Why are C++ array index values signed and not built around the size_t type (or am I wrong in that)?

Question

It's getting harder and harder for me to keep track of the ever-evolving C++ standard but one thing that seems clear to me now is that array index values are meant to be integers (not long long or size_t or some other seemingly more appropriate choice for a size). I've surmised this both from the answer to this question (Type of array index in C++) and also from practices used by well established C++ libraries (like Qt) which also use a simple integer for sizes and array index operators. The nail in the coffin for me is that I am now getting a plethora of compiler warnings from MSVC 2017 stating that my const unsigned long long (aka const size_t) variables are being implicitly converted to type const int when used as an array index.

The answer given by Mat in the question linked above quotes the ISO C++ standard draft n3290 as saying

it shall be an integral constant expression and its value shall be greater than zero.

I have no background in reading these specs and precisely interpreting their language, so maybe a few points of clarification:

Does an "integral constant expression" specifically forbid things like long long which to me is an integral type, just a larger sized one?
Does what they're saying specifically forbid a type that is tagged unsigned like size_t?

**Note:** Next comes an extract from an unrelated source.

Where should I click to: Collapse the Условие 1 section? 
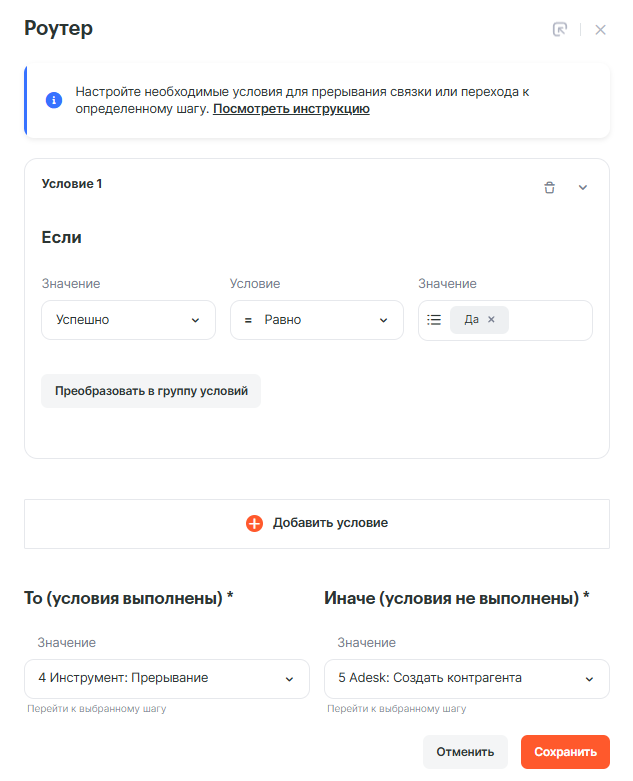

If all I am seeing here is true, an array index values are meant to be signed int types, why? This seems counter-intuitive to me. The specs even state that the expression "shall be greater than zero" so we're wasting a bit if it is signed. Sure, we still might want to compare the index with 0 in some way and this is dangerous with unsigned types, but there should be cheaper ways to solve that problem that only waste a single value, not an entire bit.

Also, with registers ever widening, a more future-proof solution would be to allow larger types for the index (like long long) rather than sticking with int which is a problematic type historically anyways (changing its size when processors changed to 32 bits and then not when they went to 64 bits). I even see some people talking about size_t anecdotally like it was designed to be a more future-proof type for use with sizes (and not JUST the type returned in service of the sizeof operator). But of course, that might be apocryphal.

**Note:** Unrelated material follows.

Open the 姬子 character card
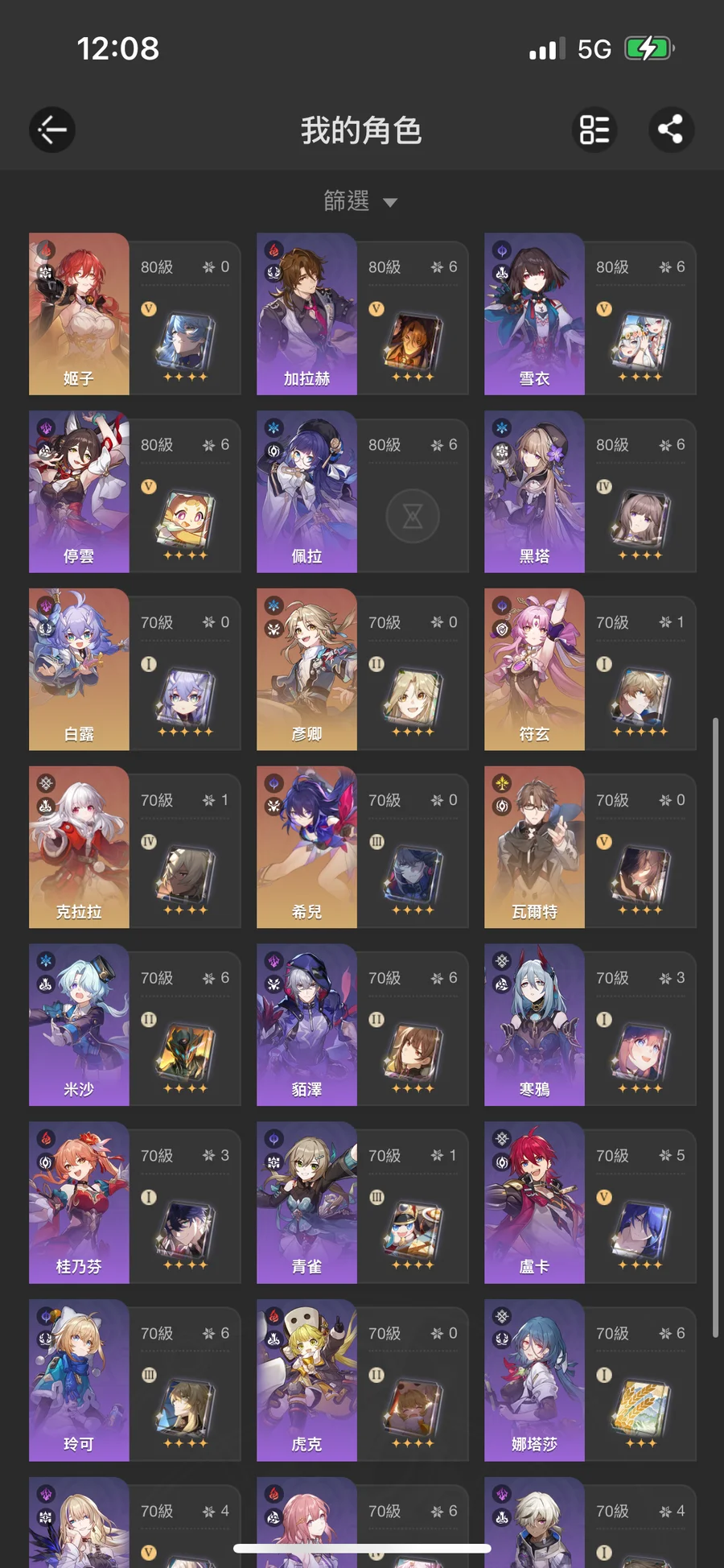Viewport: 724px width, 1568px height. click(134, 314)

I just want to make sure my foundational programming understanding here is not flawed. When I see experts like the ISO C++ group doing something, or the engineers of Qt, I give them the benefit of the doubt that they have a good reason! For something like an array index, so fundamental to programming, I feel like I need to know what that reason is or I might be missing something important.

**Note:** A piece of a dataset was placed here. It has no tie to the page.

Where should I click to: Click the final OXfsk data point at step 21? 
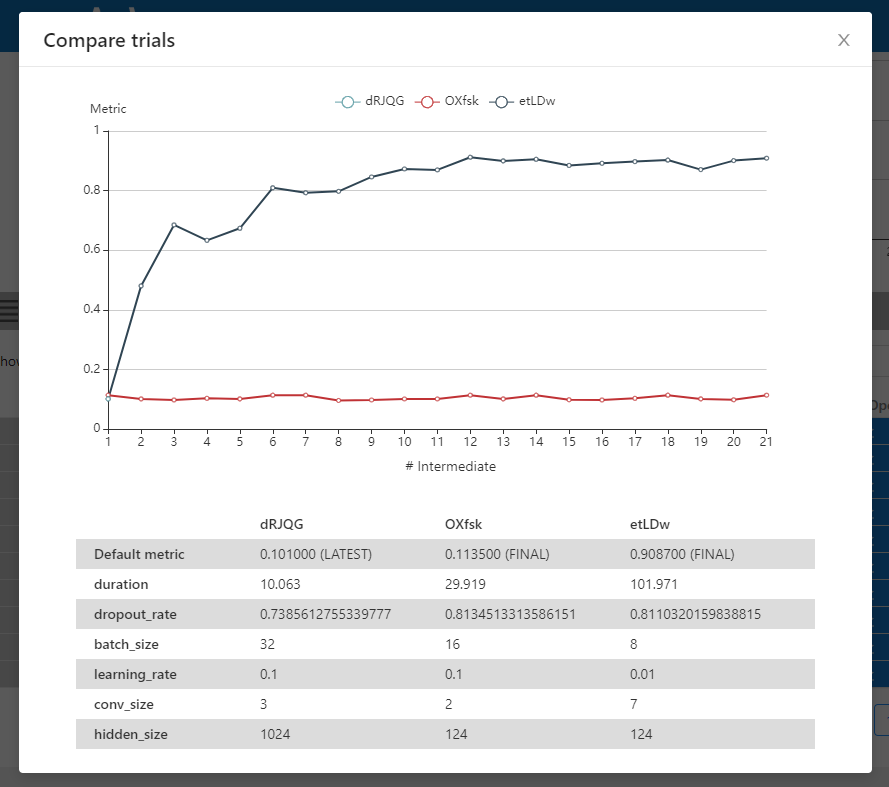(766, 395)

And while an academic and language-lawyer question like this might be fun, you might be better helped by asking about your specific problem first of all. — Some programmer dude
– Some programmer dude, Commented Jul 27, 2018 at 17:34
Could you share a minimal code sample that shows these errors? You shouldn't be getting any and you don't using g++: coliru.stacked-crooked.com/a/39b98bc1a5773cb1 — NathanOliver
– NathanOliver, Commented Jul 27, 2018 at 17:39
@JosephQuinsey Thank you for that link! A very helpful point of view there. — OllieBrown
– OllieBrown, Commented Jul 28, 2018 at 18:17

NathanOliver · Accepted Answer · 2018-07-27 17:51:02Z

Looking at [expr.sub]/1 we have

A postfix expression followed by an expression in square brackets is a postfix expression. One of the expressions shall be a glvalue of type “array of T” or a prvalue of type “pointer to T” and the other shall be a prvalue of unscoped enumeration or integral type. The result is of type “T”. The type “T” shall be a completely-defined object type.67 The expression E1[E2] is identical (by definition) to *((E1)+(E2)), except that in the case of an array operand, the result is an lvalue if that operand is an lvalue and an xvalue otherwise. The expression E1 is sequenced before the expression E2.

^{emphasis mine}

So, the index of the subscript operator need to be a unscoped enumeration or integral type. Looking in [basic.fundamental] we see that standard integer types are signed char, short int, int, long int, and long long int, and their unsigned counterparts.

So any of the standard integer types will work and any other integer type, like size_t, will be valid types to use as an array index. The supplied value to the subscript operator can even have a negative value, so long as that value would access a valid element.

Cory Kramer · Accepted Answer · 2018-07-27 17:33:42Z

1

I would argue that the standard library API prefers that indexes be unsigned type. If you look at the documentation for std::size_t it notes

When indexing C++ containers, such as std::string, std::vector, etc, the appropriate type is the member typedef size_type provided by such containers. It is usually defined as a synonym for std::size_t.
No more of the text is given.